| Brief |
Extract every line of text from the material below, word for word, and leave the pictures out.

| Data entries |
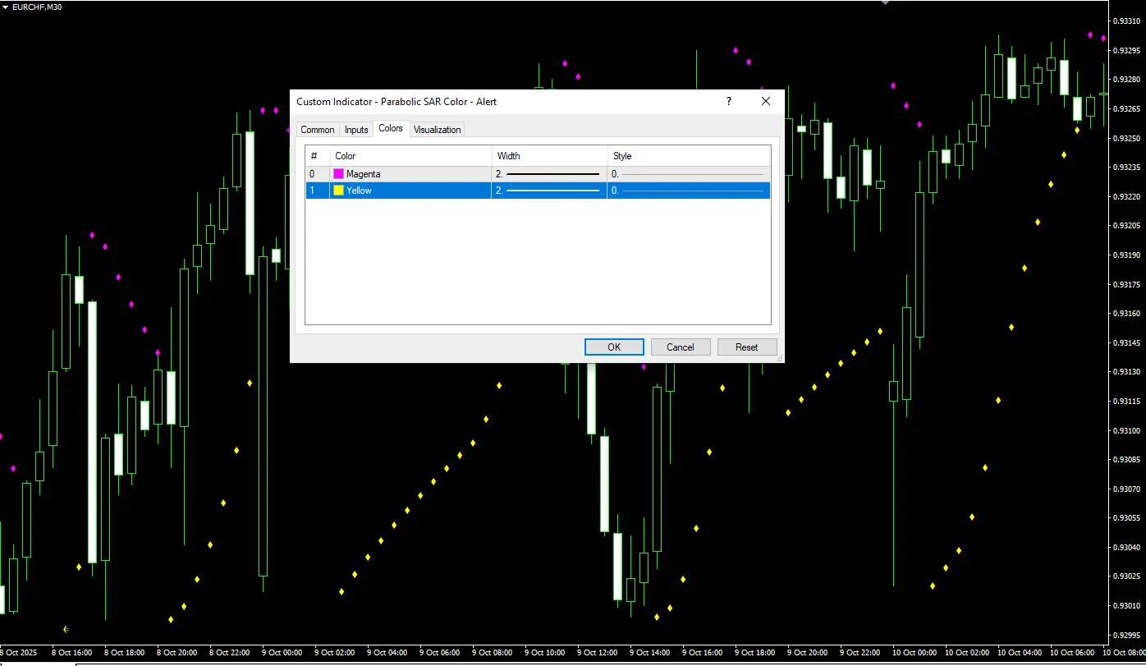Open the Visualization tab
Screen dimensions: 1146x666
[x=437, y=130]
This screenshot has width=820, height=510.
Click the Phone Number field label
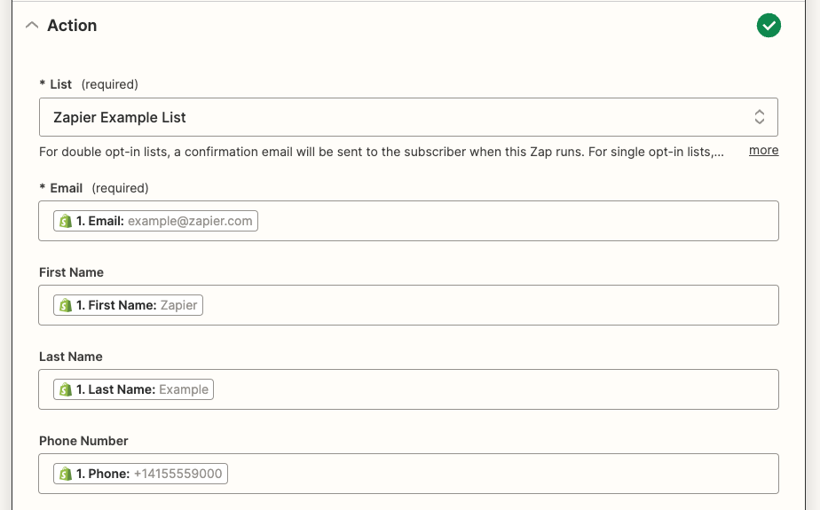pyautogui.click(x=83, y=441)
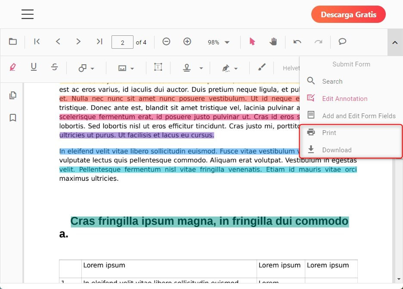Screen dimensions: 403x289
Task: Undo the last annotation
Action: (x=297, y=42)
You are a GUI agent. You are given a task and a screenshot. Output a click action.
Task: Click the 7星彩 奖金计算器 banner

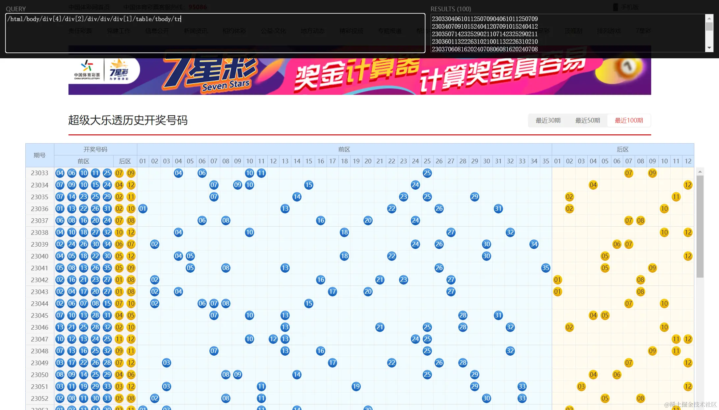(360, 76)
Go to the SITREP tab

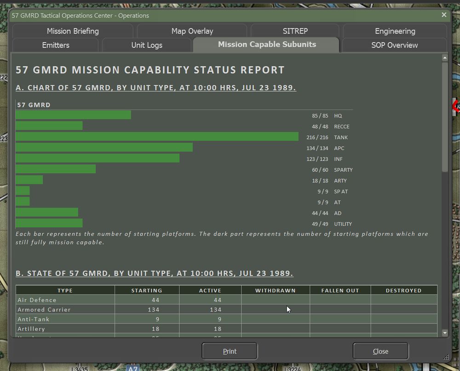tap(295, 31)
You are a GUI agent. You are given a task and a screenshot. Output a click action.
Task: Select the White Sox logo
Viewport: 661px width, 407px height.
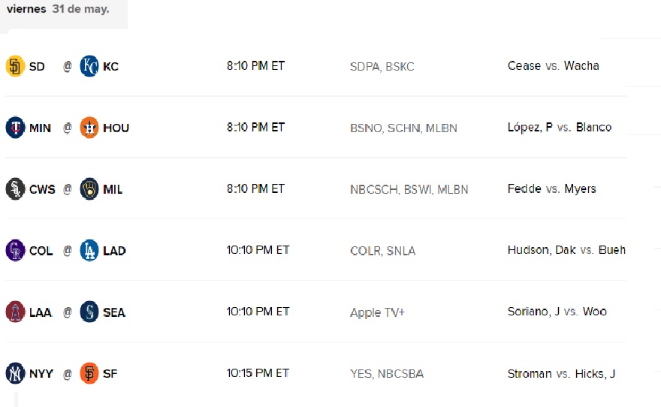click(x=15, y=188)
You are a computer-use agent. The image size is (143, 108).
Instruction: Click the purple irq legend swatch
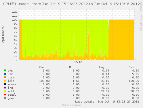coord(5,88)
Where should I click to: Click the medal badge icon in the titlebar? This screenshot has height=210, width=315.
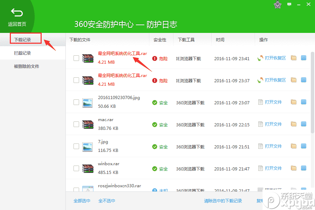[x=278, y=5]
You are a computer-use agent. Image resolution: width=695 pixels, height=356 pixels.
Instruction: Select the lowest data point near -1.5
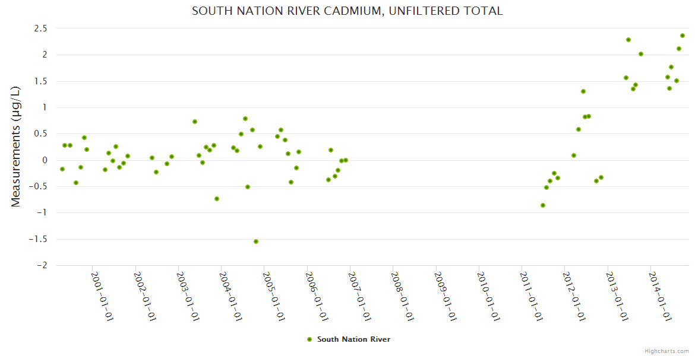click(x=256, y=241)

| Full response |
Open the Visualization tab
Screen dimensions: 1146x666
[x=437, y=130]
This screenshot has width=820, height=510.
Click the Phone Number field label
pyautogui.click(x=83, y=441)
Screen dimensions: 403x289
Task: Undo the last annotation
Action: (x=297, y=42)
You are a GUI agent. You are given a task and a screenshot. Output a click action.
Task: Click the 7星彩 奖金计算器 banner

(360, 76)
Go to the SITREP tab

tap(295, 31)
You are a GUI agent. You are given a task and a screenshot. Output a click action.
Task: Select the White Sox logo
Viewport: 661px width, 407px height.
click(x=15, y=188)
You are a computer-use agent. The image size is (143, 108).
Instruction: Click the purple irq legend swatch
coord(5,88)
Where should I click to: Click the medal badge icon in the titlebar? This screenshot has height=210, width=315.
[x=278, y=5]
You are a computer-use agent. Image resolution: width=695 pixels, height=356 pixels.
Instruction: Select the lowest data point near -1.5
click(x=256, y=241)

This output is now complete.